6.2.2 Who (ETC: 10 Mins)

This dashboard is created as a medium of education for common people regarding usage and preservation of countries natural resources.

6.2.3 Why and When (ETC: 40 Mins)

The dataset that is suitable for this project is the ecological data acquired from Global Footprint Network (http://data.footprintnetwork.org/). The data was updated on August 12, 2019 so it is still relevant with the current condition.

6.2.4 How (ETC: 30 Mins)

Explain how to achieve each goals or purposes stated on What question.

  • Increase awareness among people toward the ecological status of their country

I will create a plot that shows the Ecological Footprint and Biocapacity for each region.

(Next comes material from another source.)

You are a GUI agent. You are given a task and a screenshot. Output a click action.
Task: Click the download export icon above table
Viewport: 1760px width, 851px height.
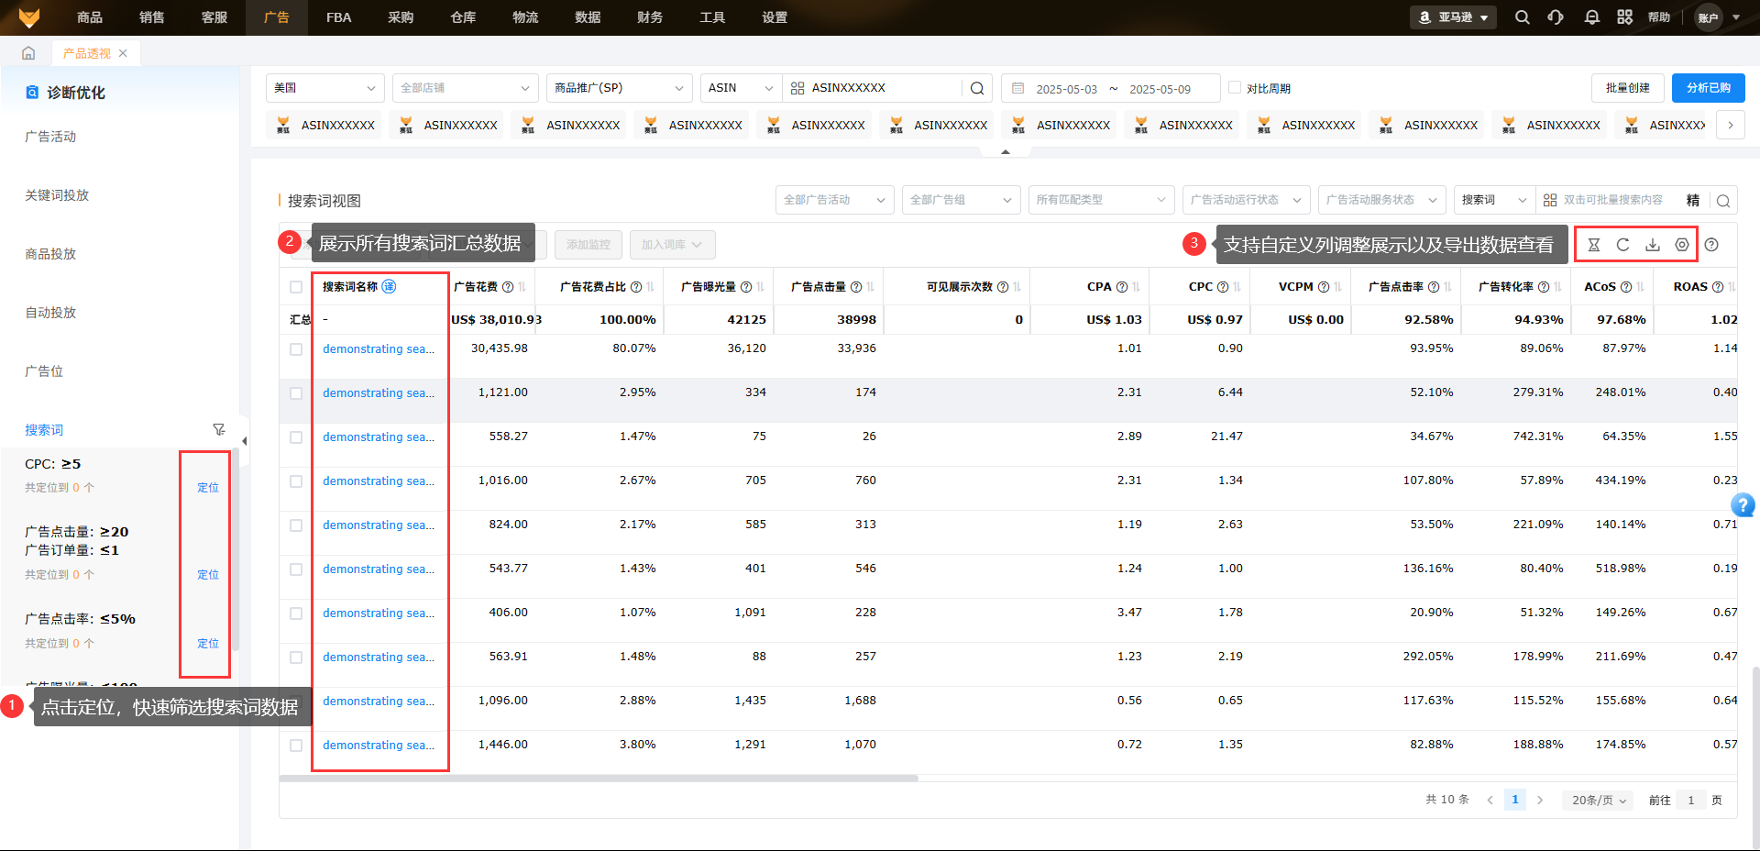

  • Show the relation between human development index with the ecological footprint of the country to see if country with higher human resource index would also have higher ecological footprint

Create a scatterplot between human development index dengan ecological footprint

  • Provide ecological status and other metrics that can shows ecological activity of each country in the world

Create a leaflet map with relevant information for the popup

6.2.5 Where (ETC: 30 Mins)

Determine the skecth or design for the layout of the dashboard.

6.2.5.1 Overview

On this section, the plot and information for each tab/page will be listed. The final shiny dashboard of the following example can be seen here.

Menu 1:

  • Bar chart of ecological footprint
  • Bar chart of biocapacity of each region
  • Scatter plot between Human Development Index (HDI) and the Ecological Footprint

Menu 2:

  • Leaflet map with popup that shows relevant information about the economic and ecological status.
  • Proportion between biocapacity and ecological footprint between countries on the same region

Menu 3:

  • Raw Dataset

6.2.5.2 Detailed Layout

  • Menu 1: Overview

The first row shows the bar chart of ecological footprint and biocapacity of each region

The second row shows the scatter plot between Human Development Index (HDI) and the Ecological Footprint

  • Menu 2:

The first row shows the leaflet map with popup that shows relevant information about the economic and ecological status.

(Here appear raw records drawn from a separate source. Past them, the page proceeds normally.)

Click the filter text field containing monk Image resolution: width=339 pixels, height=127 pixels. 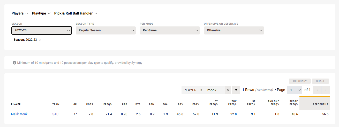point(215,90)
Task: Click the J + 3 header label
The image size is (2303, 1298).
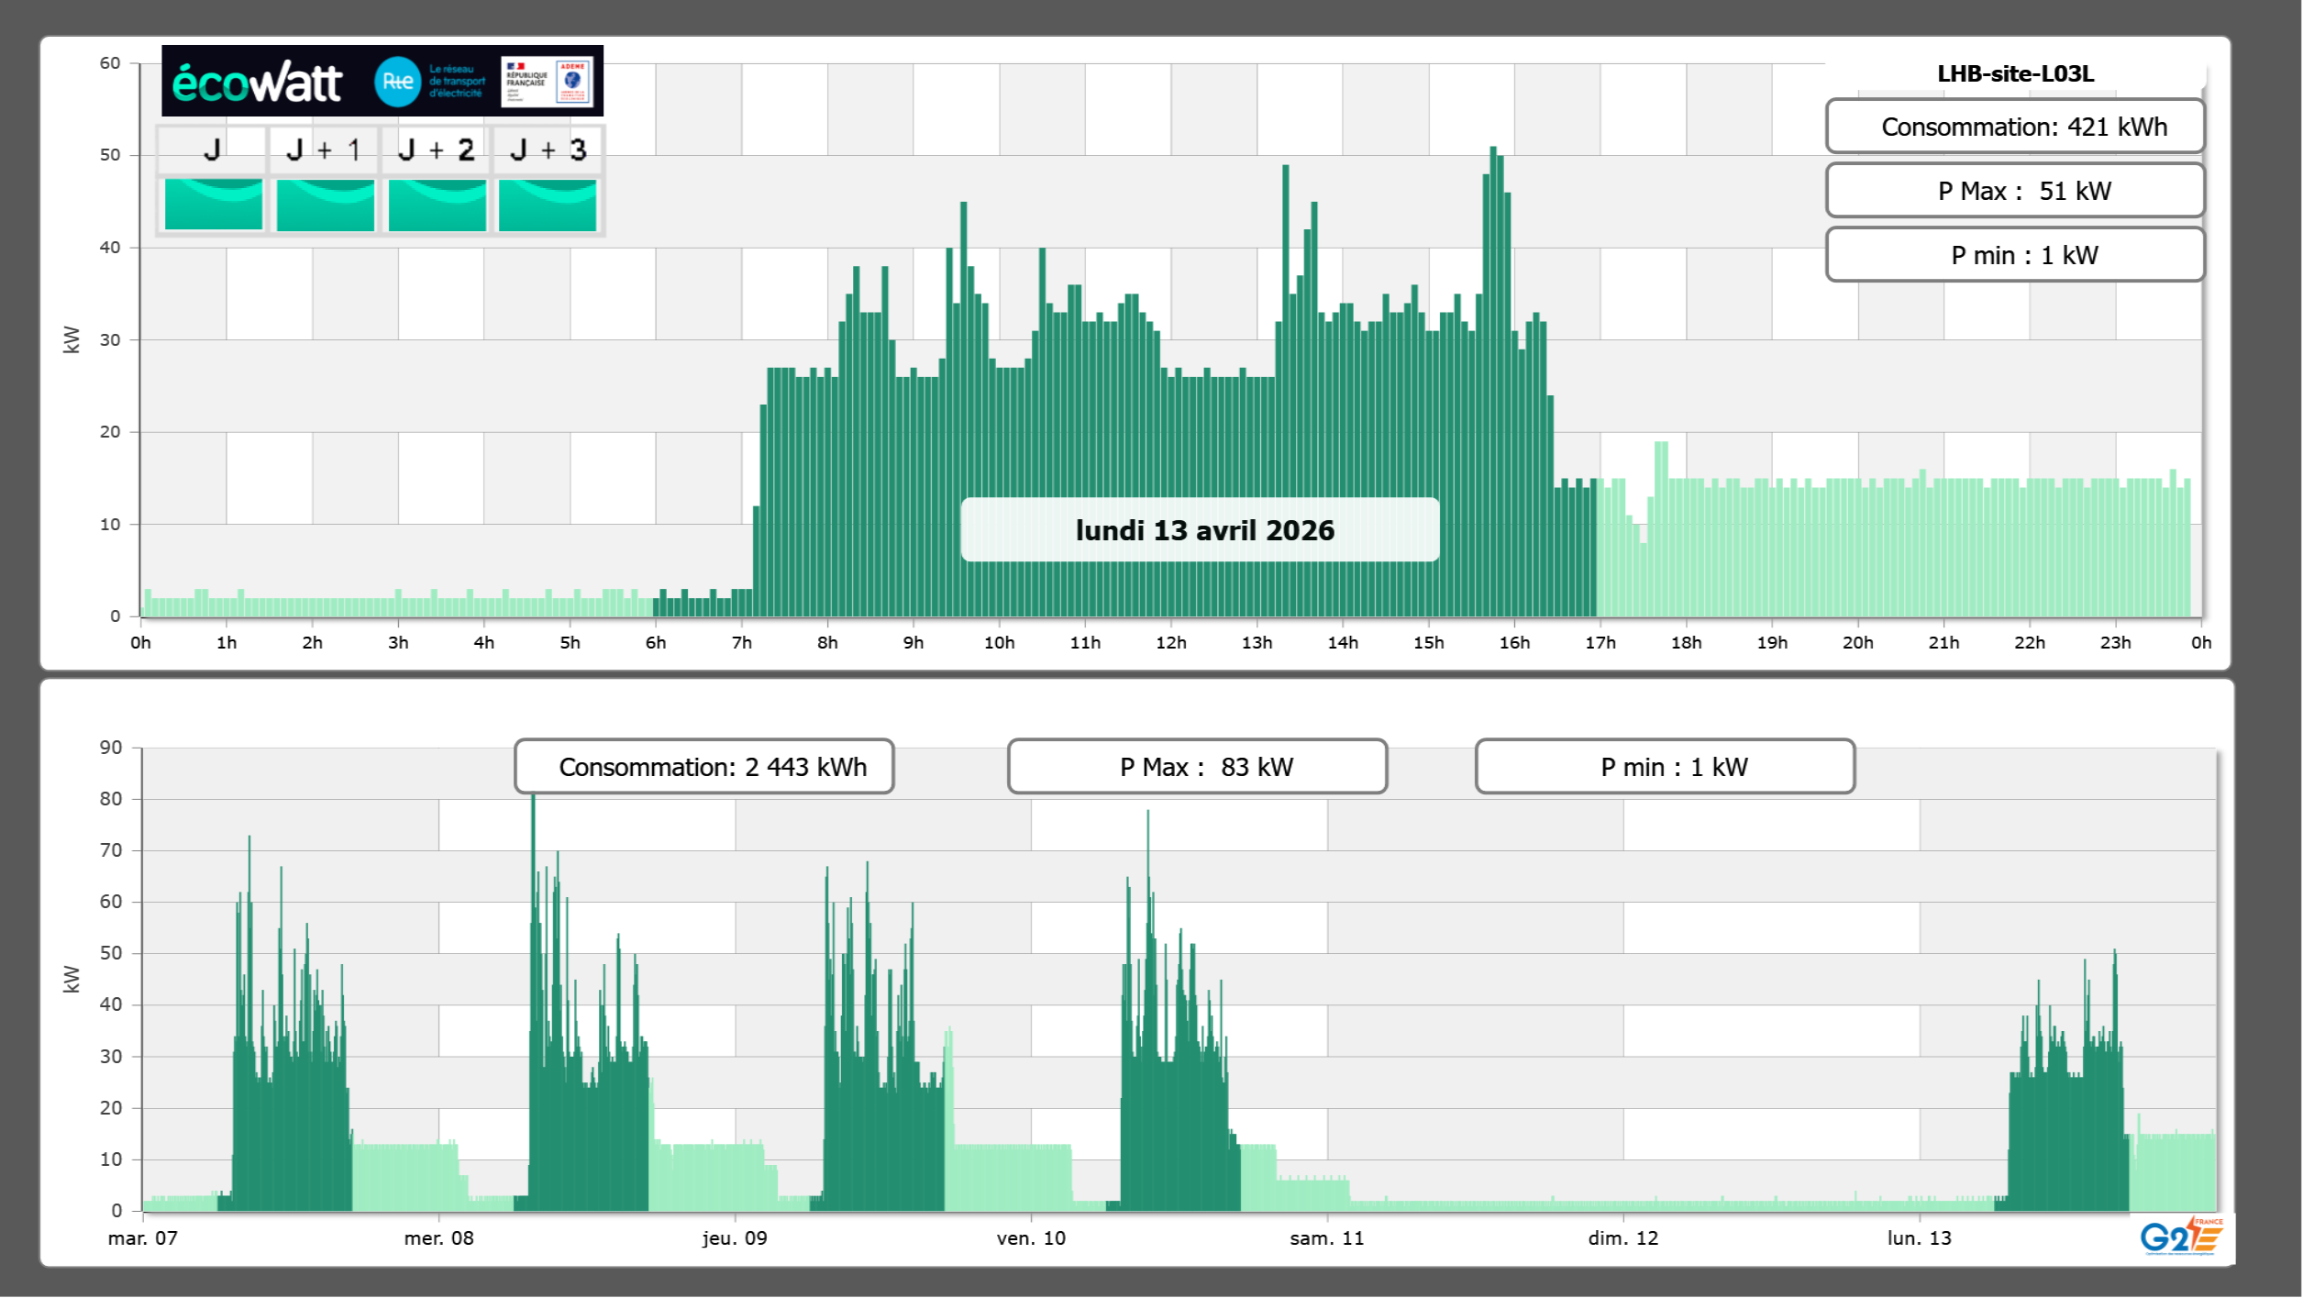Action: (x=548, y=150)
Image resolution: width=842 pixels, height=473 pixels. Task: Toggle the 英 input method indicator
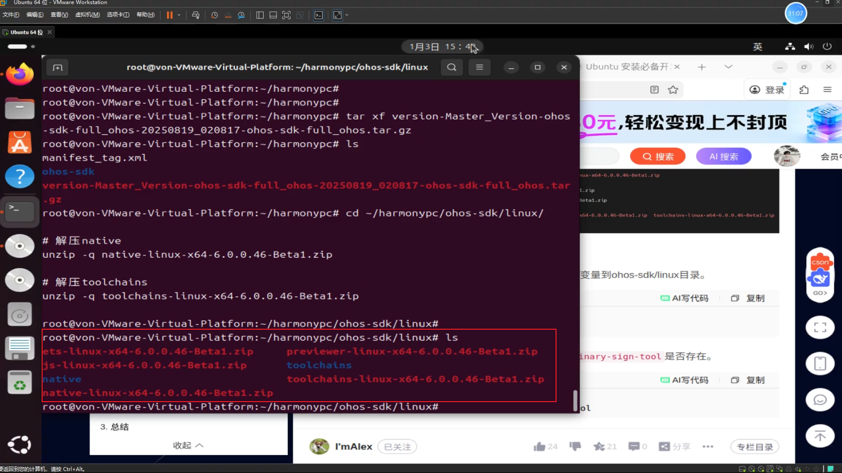click(758, 47)
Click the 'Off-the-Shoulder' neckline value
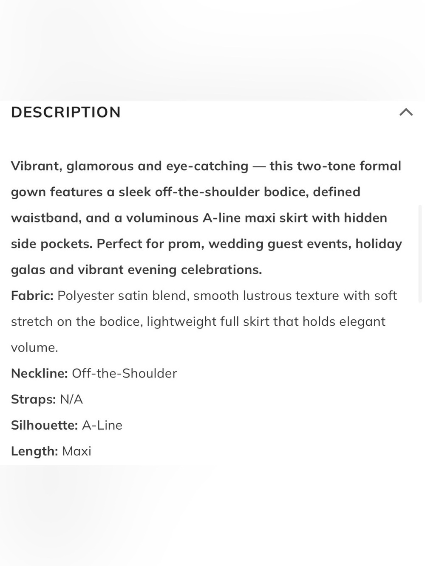The image size is (425, 566). pyautogui.click(x=124, y=373)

The second row shows the proportion between biocapacity and ecological footprint between countries on the same region

The third row shows bar chart of each natural resource of a country and info box regarding their ecological status

  • Menu 3:

The third tab shows the raw data.

7 Instructions Regarding Plagiarism

Plagiarism is strictly prohibited in this course, and we place a strong emphasis on academic integrity. This includes the use of pre-made visualizations that have been presented in class or obtained from other sources without proper attribution.

All visualizations submitted for assignments and projects must be your original work. Reusing visualizations created by others, whether from class or external sources, without acknowledgment is considered plagiarism and is a violation of our academic policies.